By Dr. Richard Connolly
Vladimir Putin has delivered his annual press conference and at the top of the agenda was the Russian economy, reflecting that the turmoil buffeting the Russian rouble has reached critical levels.
After a steady depreciation over recent months, the rouble reached an all-time low on December 16. The country is on the verge of a recession as a result of falling oil prices and the impact of Western sanctions over the Ukraine crisis.
Despite Putin’s belief that the Russian Central Bank and government are taking adequate measures to deal with the situation, the rouble is still very weak. As long as the currency continues to fall, so it becomes more likely that capital controls will be imposed as a way for the government to regain control of the economy.
This would bring the flow of capital in and out of the country under government control and would represent a significant u-turn for Russian officials who have dismissed such a step as inconceivable. But drastic times may result in drastic action being taken by the central bank.

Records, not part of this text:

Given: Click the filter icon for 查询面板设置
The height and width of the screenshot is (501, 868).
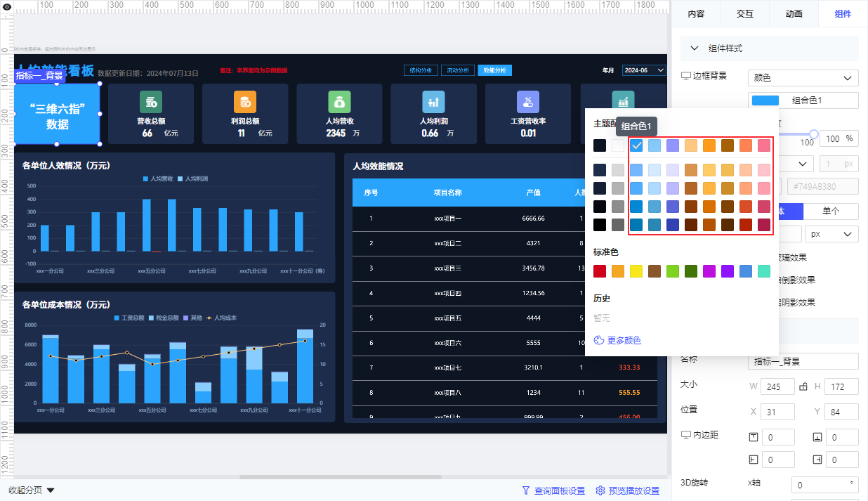Looking at the screenshot, I should (x=525, y=490).
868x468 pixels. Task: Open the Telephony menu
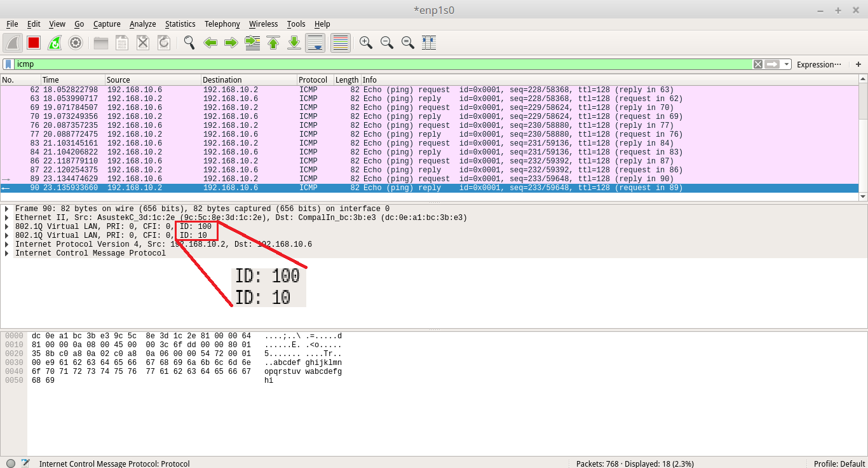pyautogui.click(x=222, y=24)
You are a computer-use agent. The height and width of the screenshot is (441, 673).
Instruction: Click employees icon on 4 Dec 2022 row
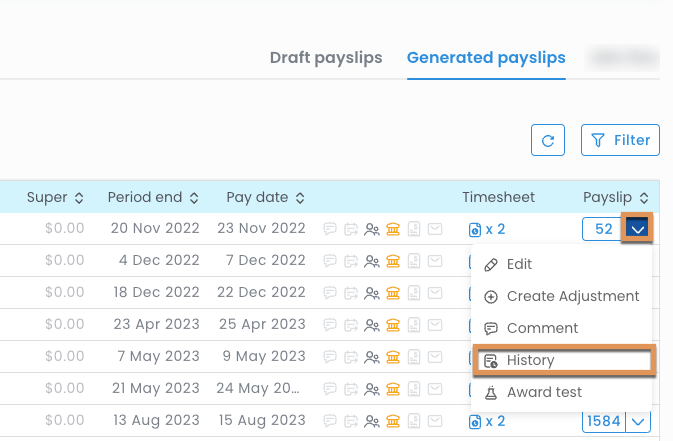tap(372, 261)
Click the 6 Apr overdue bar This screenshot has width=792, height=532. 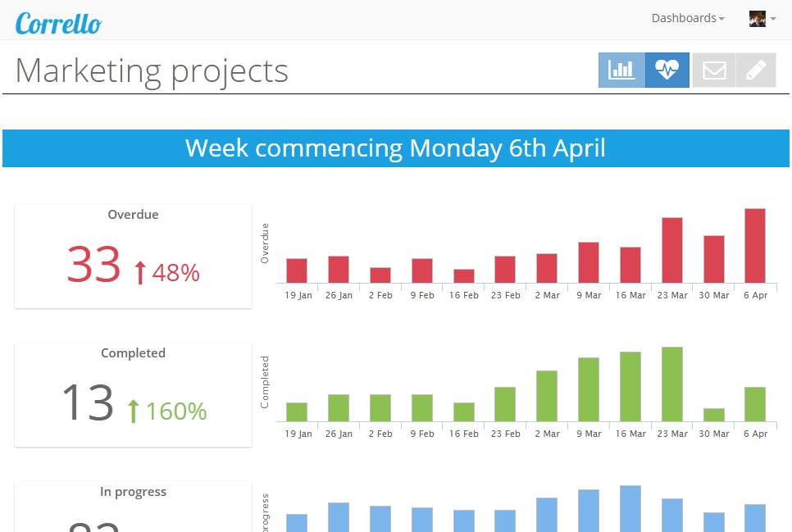755,246
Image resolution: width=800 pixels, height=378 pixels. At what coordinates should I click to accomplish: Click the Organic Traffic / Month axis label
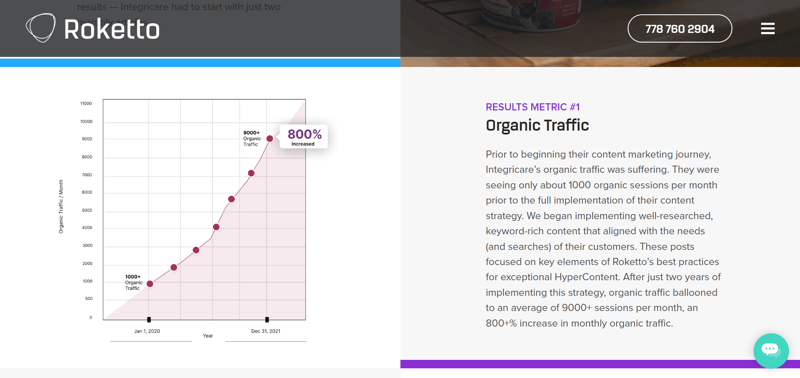point(61,207)
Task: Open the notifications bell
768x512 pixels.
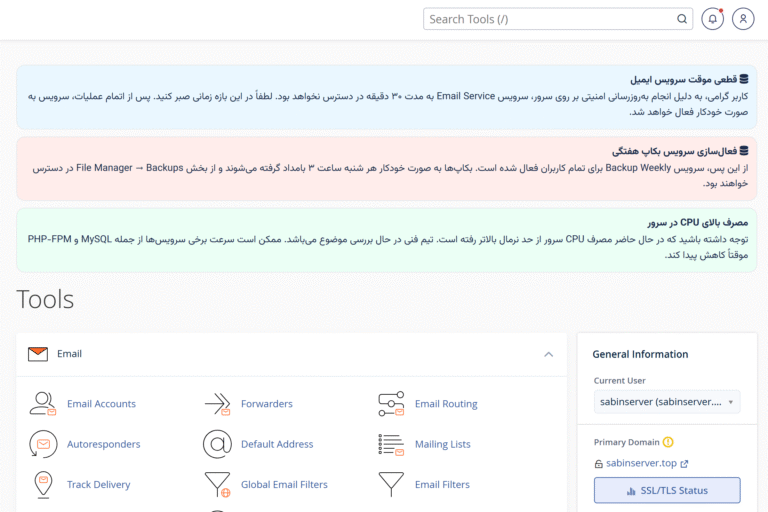Action: [x=712, y=19]
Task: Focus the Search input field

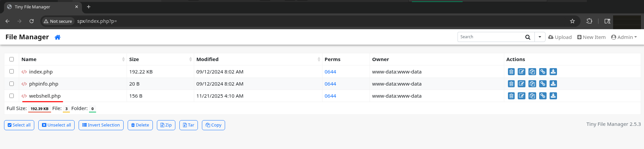Action: click(490, 37)
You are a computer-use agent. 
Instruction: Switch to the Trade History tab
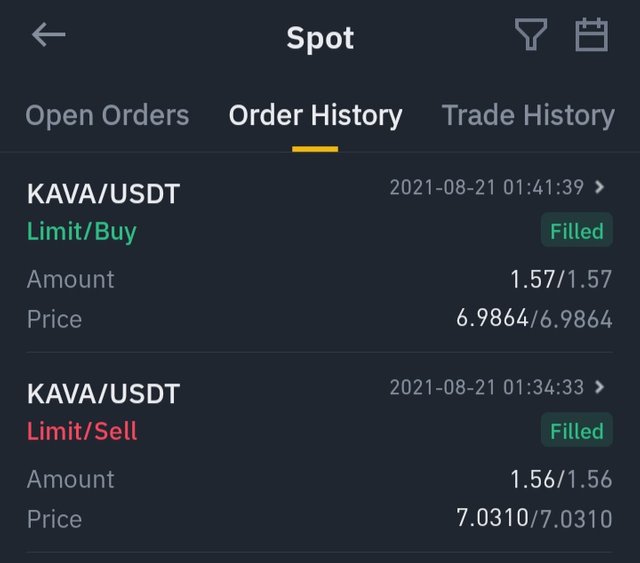coord(528,115)
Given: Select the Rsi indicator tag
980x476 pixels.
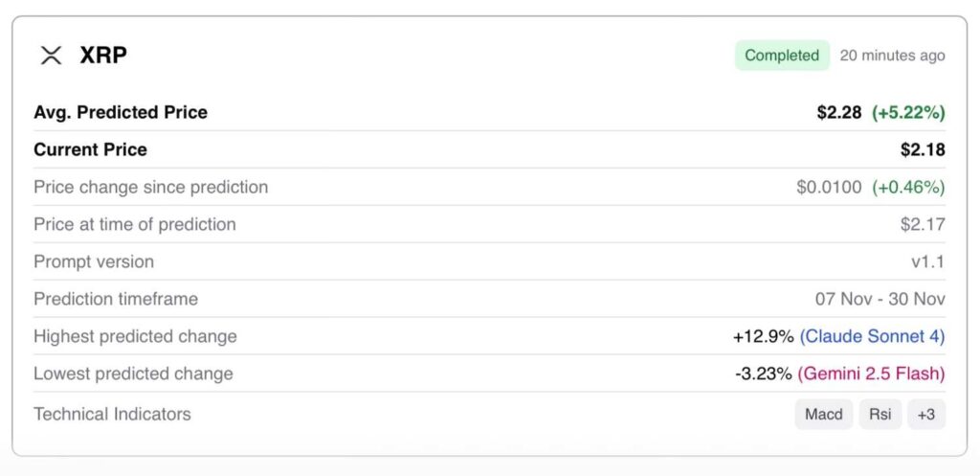Looking at the screenshot, I should pyautogui.click(x=880, y=414).
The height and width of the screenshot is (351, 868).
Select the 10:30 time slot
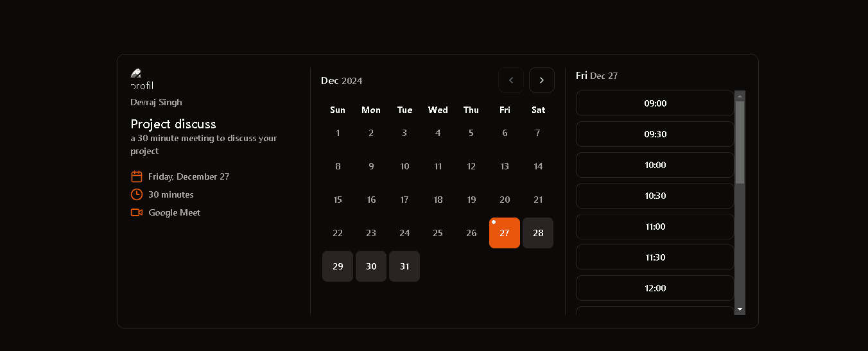[x=655, y=196]
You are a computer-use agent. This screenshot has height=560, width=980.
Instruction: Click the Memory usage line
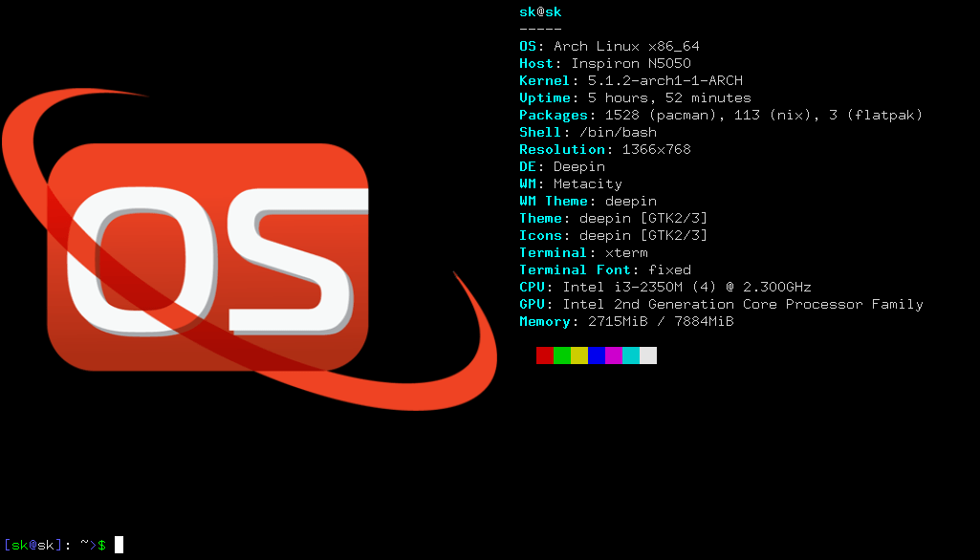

From a purely economic point of view, capital controls might not appear to be a bad option. After all, Malaysia employed capital controls in 1998 to stave off the ill effects of the Asian financial crisis. Like Russia today, Malaysian policymakers saw a flexible exchange rate policy fail to prevent a rapid depreciation of the ringgit, followed by a severe recession. Once it became apparent that the ringgit was not going to bounce back, capital controls were introduced to stem the tide of currency outflows. In the end, the Malaysian economy recovered quicker than many of the other economies affected by the Asian crisis.
If the authorities perceive the patience of the population to be wearing thin, the temptation for Russian policymakers to introduce similar measures today will surely rise. This might take the form of some or all of the following: forced sales of foreign currency by exporters, limitations of foreign currency withdrawals from banks, limitations on purchases of foreign currency, and controls over bank currency outflows.
If capital controls are introduced – and if they were to have the same stabilising effect that they had in Malaysia in the late 1990s – it might appear to be a small price to pay for greater macroeconomic stability. However, any move away from market-based mechanisms for governing the Russian economy need to be placed in the wider context of increasing state control over the most important sectors of the economy.
During the past decade, economic policy in Russia has turned gradually more dirigiste. First the state increased its control over the strategically vital energy sector, exemplified by the expropriation and incarceration of Mikhail Khodorkovsky. This allowed the state to tap natural resource revenues more effectively, enabling it to expand public spending for the best part of a decade. The numbers of buzhetniki – those dependent on the state for income or employment – swelled.
Meanwhile, the state’s control over the financial sector has grown, giving it greater power over which firms would be granted access to finance. Large enterprises with strong links to the state benefited at the expense of small and medium-sized enterprises, most of which are forced to rely on their own cash reserves to finance investment.
State spending on the defence industry also rose. Although Westerners tend to view any increase in arms expenditure in Russia as indicative of a more assertive foreign policy, there is also an important socio-economic dimension. The military-industrial complex is Russia’s largest manufacturing sector, employing large numbers of relatively skilled workers. Russia is the world’s second-largest arms exporter and many in the elite consider armaments to represent one of Russia’s few internationally competitive technology-intensive industries.
As the state’s role in owning, influencing or funding economic activity grew, so reliance on the market-based allocation of resources declined. Even the modernisation agenda which followed the 2008 financial crisis, associated with the ostensibly more liberal prime minister, Dmitri Medvedev, was nothing more than a motley group of ineffectual projects led by powerful interests connected to the state.
While the state’s role grew stronger, property rights – which are key to successful long-term economic development – weakened. In today’s Russia, property rights are, as they were under Peter the Great in the 17th century, conditional on service to the state. Those who cultivate close ties with the ruling elite and who pay due political obeisance in their enterprises are left alone to enjoy their riches. Those who assert any independence often find themselves subjected to legal proceedings that are usually little more than fig leaves used to justify the expropriation of private property, often with the connivance of state officials.
It is against this backdrop that the importance of capital controls becomes clear. If capital controls are imposed, they will represent yet another piece in the jigsaw of what is emerging as Putin’s new economic policy. This policy could, like its eponymous NEP counterpart of the 1920s, reposition the state in control of all the “commanding heights” of the Russian economy, with only a small portion of activity free from state influence.
Capital controls could, by centralising control of financial flows, help the state cement its control over the bulk of financial resources in Russia, further reducing the scope for the emergence of any significant independent economic or political forces in the future.